Ufff. Działo się. Chciałem bardzo podziękować wszystkim, że byli. A byli ludzie których znałem od bardzo dawna i byli też tacy, których poznałem wczoraj. W szczytowym momencie w Szczycie – zabrakło miejsc siedzących, za co serdecznie przepraszam, ale – wybacznie – jest mi również miło, że przyszło aż tyle osób. Mam nadzieję, że Was nie zanudziłem, dziękuję, że wybaczyliście mi potknięcia i że byliście wspaniałą publicznością. Specjalne podziękowania dla Jagody (za profesjonalną moderację), Justyny (za ekstra lokal i super serwis) i Asi (za całe wsparcie organizacyjne).

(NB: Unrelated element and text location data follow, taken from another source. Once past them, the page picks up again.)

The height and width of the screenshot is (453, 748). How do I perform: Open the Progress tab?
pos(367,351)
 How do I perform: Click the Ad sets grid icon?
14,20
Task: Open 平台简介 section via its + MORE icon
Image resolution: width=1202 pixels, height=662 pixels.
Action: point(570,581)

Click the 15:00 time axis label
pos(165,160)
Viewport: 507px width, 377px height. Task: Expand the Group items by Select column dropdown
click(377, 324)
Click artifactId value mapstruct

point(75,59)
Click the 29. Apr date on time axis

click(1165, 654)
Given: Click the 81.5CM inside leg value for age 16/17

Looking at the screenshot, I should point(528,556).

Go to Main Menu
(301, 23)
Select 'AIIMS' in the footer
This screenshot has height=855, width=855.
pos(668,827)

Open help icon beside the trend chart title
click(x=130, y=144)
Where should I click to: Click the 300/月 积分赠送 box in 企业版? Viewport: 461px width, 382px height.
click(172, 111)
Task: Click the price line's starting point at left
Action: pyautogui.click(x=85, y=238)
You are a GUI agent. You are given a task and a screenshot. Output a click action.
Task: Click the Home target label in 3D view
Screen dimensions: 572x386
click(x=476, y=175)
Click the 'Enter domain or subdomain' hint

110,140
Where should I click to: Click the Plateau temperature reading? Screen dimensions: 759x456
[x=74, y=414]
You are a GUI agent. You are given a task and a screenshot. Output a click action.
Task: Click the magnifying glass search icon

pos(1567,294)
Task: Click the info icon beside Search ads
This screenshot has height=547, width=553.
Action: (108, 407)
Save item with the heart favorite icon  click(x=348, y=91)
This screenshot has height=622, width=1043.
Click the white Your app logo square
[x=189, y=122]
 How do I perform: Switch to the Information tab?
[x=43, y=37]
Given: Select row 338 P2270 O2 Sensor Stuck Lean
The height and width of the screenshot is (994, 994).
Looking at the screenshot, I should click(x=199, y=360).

Wykupiliście WSZYSTKIE książki jakie przyniosła ze sobą Asia z SQN!!! To podobno się nie zdarza! No i udało nam się ogołocić Szczyt Wszystkiego z całego wina. Oba fakty poczytuję sobie za osobisty sukces 😉
Serdeczne pozdrowienia – było mi super!
PS. W weekend wstawię obiecany post z relacją z Tatrzańskiego Parku Narodowego i skan mandatu 😉 (strażnicy czytają mojego bloga – więc po tej zajawce spodziewam się wielu wejść z domeny tpn.pl)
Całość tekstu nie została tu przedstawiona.